**EXERCISE:** Every line below that includes the word "page" needs to be copied.

- - - - - - -

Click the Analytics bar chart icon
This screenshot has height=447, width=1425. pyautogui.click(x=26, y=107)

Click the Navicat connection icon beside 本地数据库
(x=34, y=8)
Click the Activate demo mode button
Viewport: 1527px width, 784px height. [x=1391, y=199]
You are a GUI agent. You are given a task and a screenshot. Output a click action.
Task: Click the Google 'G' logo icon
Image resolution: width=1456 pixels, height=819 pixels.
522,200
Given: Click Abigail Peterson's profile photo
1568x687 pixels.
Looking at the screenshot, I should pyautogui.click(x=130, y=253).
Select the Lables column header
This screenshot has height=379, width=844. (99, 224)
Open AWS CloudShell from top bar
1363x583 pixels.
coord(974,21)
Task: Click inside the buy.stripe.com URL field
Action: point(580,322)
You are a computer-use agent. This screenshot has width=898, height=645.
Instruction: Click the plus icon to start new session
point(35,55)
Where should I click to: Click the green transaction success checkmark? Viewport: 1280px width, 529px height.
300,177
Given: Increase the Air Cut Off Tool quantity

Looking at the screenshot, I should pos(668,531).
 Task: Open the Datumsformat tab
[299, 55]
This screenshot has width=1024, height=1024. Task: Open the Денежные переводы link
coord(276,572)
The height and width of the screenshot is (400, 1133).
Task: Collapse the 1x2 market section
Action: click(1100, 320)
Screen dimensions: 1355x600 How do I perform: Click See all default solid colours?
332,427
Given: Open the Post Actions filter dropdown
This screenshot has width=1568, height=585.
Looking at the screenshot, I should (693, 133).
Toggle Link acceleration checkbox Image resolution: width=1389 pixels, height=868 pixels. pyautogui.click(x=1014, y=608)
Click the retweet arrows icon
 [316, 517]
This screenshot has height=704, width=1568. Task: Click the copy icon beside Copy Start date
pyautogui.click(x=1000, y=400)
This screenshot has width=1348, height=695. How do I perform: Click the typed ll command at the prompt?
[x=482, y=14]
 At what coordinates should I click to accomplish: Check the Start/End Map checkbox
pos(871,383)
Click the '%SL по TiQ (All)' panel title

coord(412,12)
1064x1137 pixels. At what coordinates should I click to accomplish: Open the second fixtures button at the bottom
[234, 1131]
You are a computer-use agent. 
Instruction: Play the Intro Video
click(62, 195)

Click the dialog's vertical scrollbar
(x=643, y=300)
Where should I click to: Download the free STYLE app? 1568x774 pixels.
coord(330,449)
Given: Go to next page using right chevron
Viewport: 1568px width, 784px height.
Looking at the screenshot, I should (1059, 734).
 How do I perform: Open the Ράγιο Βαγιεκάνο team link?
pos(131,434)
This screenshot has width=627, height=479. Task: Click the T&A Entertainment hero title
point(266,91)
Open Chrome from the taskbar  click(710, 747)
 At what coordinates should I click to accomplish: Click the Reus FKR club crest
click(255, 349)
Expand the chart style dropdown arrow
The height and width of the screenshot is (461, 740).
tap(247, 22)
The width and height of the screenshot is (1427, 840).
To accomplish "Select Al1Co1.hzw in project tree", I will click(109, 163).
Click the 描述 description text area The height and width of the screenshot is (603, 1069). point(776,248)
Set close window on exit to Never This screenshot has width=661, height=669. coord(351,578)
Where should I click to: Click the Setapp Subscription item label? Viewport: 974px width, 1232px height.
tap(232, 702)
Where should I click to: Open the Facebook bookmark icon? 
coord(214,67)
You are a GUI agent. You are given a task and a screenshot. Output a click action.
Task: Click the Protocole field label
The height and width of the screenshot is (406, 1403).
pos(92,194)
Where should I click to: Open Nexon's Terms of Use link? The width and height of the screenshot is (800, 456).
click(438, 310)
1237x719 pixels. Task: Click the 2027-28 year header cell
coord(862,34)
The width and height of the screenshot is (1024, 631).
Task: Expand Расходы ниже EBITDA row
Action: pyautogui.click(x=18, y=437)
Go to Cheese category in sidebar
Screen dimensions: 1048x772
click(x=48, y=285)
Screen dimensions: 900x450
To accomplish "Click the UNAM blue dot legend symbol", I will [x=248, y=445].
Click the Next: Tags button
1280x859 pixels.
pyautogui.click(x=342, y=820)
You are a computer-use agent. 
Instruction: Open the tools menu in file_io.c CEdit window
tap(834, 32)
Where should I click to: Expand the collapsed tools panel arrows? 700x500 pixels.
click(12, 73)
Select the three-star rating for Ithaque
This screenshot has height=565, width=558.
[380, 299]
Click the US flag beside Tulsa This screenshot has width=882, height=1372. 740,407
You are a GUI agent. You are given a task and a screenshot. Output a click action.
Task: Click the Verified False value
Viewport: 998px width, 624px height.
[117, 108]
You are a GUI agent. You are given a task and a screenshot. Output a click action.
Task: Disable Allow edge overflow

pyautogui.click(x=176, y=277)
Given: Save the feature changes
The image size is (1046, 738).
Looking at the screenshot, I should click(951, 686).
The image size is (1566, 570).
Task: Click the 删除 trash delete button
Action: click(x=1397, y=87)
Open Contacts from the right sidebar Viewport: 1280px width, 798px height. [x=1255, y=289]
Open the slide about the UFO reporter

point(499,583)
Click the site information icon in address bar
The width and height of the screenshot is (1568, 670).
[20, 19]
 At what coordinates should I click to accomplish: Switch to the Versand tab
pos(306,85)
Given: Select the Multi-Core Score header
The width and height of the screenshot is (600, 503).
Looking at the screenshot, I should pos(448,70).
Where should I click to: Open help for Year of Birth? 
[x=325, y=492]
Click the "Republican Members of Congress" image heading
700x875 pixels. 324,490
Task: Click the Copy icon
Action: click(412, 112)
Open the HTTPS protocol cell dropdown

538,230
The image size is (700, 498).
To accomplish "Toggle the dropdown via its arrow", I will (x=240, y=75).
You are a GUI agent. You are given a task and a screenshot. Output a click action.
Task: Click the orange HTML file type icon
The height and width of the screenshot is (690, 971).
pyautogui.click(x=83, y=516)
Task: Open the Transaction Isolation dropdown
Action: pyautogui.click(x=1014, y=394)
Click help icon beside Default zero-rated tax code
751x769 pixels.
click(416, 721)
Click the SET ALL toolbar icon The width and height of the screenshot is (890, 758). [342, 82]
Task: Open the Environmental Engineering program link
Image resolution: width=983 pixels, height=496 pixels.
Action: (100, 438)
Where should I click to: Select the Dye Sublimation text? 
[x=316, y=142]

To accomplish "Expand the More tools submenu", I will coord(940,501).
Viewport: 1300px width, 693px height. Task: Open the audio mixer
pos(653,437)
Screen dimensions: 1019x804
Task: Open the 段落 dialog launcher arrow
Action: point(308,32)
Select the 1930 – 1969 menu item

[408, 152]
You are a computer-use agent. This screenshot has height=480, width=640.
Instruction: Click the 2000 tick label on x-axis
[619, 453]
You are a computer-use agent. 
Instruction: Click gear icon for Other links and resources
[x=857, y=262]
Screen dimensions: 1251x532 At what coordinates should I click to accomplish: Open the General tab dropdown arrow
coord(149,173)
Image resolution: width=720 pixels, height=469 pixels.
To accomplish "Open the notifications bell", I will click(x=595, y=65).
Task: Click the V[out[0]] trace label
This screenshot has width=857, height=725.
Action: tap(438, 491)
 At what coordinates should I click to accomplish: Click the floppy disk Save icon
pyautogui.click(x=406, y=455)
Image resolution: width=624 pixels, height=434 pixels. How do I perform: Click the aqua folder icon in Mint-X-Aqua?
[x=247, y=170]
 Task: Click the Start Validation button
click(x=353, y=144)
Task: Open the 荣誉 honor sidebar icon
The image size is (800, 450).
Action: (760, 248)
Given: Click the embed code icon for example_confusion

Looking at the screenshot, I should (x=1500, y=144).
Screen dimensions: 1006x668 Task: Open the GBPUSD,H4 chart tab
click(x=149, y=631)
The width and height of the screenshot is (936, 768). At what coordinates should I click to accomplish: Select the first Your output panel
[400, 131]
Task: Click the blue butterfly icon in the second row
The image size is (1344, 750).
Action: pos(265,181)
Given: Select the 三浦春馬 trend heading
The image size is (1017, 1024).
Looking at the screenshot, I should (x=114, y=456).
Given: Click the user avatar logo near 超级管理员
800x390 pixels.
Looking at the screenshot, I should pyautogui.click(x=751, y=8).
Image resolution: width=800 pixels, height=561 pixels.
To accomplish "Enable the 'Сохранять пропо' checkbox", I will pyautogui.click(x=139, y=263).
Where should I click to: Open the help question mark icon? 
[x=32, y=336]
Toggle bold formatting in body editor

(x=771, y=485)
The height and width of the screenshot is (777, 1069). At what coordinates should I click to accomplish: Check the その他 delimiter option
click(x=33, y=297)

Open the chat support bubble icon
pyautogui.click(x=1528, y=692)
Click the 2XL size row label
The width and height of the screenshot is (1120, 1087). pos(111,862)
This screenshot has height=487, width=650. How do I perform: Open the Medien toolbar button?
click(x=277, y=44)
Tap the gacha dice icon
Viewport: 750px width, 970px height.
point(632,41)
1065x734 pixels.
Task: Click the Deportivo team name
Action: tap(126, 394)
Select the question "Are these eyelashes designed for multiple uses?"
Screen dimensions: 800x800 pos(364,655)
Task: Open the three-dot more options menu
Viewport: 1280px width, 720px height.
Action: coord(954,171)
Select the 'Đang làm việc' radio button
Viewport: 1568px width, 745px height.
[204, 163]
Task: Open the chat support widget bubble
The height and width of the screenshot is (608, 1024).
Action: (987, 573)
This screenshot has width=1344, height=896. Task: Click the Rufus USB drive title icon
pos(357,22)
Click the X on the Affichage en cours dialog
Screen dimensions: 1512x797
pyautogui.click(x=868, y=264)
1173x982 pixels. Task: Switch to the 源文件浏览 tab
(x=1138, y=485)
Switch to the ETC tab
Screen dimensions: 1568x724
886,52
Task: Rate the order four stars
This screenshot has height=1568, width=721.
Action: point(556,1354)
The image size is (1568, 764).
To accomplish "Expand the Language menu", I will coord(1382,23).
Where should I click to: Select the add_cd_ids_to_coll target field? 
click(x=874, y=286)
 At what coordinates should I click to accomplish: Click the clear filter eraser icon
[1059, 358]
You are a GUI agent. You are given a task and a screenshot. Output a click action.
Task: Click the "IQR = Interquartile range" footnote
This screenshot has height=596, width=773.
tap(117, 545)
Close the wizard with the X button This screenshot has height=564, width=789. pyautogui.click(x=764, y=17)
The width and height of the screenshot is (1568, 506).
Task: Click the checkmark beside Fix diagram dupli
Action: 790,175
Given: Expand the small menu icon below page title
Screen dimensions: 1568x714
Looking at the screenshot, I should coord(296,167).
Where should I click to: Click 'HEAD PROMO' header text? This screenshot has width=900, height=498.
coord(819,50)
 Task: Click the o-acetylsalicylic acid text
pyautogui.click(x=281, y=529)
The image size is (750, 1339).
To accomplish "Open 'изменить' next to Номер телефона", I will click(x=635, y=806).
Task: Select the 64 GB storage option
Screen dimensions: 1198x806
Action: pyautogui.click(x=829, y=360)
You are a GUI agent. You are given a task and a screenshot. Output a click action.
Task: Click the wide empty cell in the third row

- - - - - - -

**SOLUTION TO THIS EXERCISE:**
Given: Go to next page using right chevron
Given: Expand the small menu icon below page title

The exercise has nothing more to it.